Modelle und Theorien in der Pflege

modelle und theorien in der pflegeSilvia Neumann-Ponesch
Modelle und Theorien in der Pflege

facultas Verlag, Wien, 2021, 336 Seiten, 29,90 €, ISBN 978-3-7089-2134-1, 5., aktualisierte und ergänzte Auflage

 

Das Studienbuch führt in das pflegewissenschaftliche Denken ein, stellt zentrale theoretische Ansätze aus der Disziplin vor und erläutert grundsätzlich die Bedeutung und Entwicklung von Theorien als auch ihre Relevanz in der Praxis.

Silvia Neumann-Ponesch ist wissenschaftliche Lehrgangsleitung verschiedener pflegebezogener Lehrgänge am Center for Lifelong Learnig an der FH Oberösterreich. Die diplomierte Krankenpflegerin und Magistra in Sozial- und Wirtschaftswissenschaften mit dem Studienzweig Soziologie ist auch Lehrerin für Gesundheits- und Krankenpflege, eine ehemalige Pflegedienstleitung und ehemalige Leiterin einer Gesundheits- und Krankenpflegeschule. 
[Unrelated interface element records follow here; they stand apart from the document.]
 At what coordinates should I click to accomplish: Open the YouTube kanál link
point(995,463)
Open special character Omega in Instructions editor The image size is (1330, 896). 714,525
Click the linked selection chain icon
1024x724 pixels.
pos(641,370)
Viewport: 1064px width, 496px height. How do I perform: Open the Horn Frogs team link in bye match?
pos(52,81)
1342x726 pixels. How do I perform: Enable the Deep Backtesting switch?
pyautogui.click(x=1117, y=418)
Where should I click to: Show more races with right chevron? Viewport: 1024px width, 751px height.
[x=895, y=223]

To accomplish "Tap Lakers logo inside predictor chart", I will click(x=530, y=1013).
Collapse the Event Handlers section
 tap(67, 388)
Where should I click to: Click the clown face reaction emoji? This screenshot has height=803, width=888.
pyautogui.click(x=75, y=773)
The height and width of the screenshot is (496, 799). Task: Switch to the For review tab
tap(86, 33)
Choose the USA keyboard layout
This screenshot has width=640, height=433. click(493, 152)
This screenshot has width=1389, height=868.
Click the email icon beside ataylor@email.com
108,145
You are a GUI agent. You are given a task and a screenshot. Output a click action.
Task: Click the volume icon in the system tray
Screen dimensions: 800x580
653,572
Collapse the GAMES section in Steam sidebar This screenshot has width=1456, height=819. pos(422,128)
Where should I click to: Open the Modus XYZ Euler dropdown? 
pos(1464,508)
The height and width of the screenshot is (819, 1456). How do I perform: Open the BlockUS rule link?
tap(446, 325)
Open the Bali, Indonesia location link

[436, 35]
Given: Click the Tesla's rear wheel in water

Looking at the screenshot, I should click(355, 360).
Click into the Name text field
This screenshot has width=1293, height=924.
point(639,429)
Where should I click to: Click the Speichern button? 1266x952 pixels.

Das Buch „Modelle und Theorien in der Pflege“ ist 2021 in der 5., aktualisierten und erweiterten Auflage erschienen, 2004 erschien die erste Auflage. Ausgangspunkt für das Buch war, dass Pflegearbeit auch Theoriearbeit beinhaltet: „Das Was und das Wie des Dienstleistungsangebots resultieren häufig aus der Theorie, auch wenn das Wort Theorie in der täglichen Pflegepraxis nicht allgegenwärtig ist“ (S. 5).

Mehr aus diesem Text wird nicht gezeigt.